It is cheap by design because it is the phase where a fatal problem is cheapest to discover. If the archive turns out to be un-trainable, if the scanned logs are too degraded, too inconsistent, or too sparse to support the model the use case needs, the operator wants to learn that before the full team stands up and starts drawing the salary that the later phases carry. The exit gate for assess is therefore a yes-or-no judgement rather than a number: is the archive trainable, and is the problem shaped like something a model can solve. A programme that treats assess as a formality and staffs the pilot before that question is answered has converted the cheapest possible failure into one of the most expensive, because it will discover the un-trainable data with a full team on the clock.

Assess also does the quiet work of sizing.
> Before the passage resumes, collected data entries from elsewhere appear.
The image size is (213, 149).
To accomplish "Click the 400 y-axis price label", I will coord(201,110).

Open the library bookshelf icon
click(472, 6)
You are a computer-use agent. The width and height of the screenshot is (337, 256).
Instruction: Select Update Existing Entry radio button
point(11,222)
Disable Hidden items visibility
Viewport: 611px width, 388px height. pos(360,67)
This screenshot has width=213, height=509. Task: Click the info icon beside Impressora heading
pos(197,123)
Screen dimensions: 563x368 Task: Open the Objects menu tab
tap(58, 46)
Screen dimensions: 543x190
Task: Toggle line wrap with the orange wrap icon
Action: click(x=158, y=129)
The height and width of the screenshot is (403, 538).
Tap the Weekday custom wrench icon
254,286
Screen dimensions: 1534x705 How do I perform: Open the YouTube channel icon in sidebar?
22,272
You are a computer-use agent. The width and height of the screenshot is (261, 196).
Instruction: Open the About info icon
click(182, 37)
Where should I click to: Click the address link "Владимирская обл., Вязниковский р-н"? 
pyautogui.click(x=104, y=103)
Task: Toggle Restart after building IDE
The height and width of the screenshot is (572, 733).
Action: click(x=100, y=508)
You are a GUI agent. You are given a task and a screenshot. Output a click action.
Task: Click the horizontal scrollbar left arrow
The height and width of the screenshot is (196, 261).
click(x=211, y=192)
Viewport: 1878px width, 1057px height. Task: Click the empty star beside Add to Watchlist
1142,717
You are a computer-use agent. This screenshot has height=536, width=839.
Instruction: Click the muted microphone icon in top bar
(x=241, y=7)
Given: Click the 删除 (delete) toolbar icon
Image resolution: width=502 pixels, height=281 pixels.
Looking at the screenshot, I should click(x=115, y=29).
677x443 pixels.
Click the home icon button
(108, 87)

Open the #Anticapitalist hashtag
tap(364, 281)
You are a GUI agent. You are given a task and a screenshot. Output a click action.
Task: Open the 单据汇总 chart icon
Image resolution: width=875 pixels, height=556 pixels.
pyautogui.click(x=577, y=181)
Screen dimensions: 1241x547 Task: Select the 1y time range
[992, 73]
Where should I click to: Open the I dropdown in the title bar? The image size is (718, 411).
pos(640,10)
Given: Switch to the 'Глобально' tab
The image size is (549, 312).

The widest, worst-case member of a raster archive, not the typical one, is what sets the memory budget, the training time, and the throughput target for every phase that follows, and assess is where that worst case is found and measured. Get this wrong and the pilot is scoped against an average that the real data will breach; get it right and every downstream estimate has a defensible anchor. This is unglamorous and it is load-bearing, which is exactly the combination that makes it the phase most often shortchanged.

Pilot: the first phase that can fail on a number

Pilot is where the full team stands up for the first time, typically four to six staff, and where the programme first spends real money. Its job is to build a working model on a bounded slice of the problem and to prove it against a stated fidelity gate. This is the first phase whose exit gate is a number rather than a judgement, and the discipline that matters most here is that the number is chosen and committed to before the pilot begins, not reverse-engineered from whatever the model happens to achieve.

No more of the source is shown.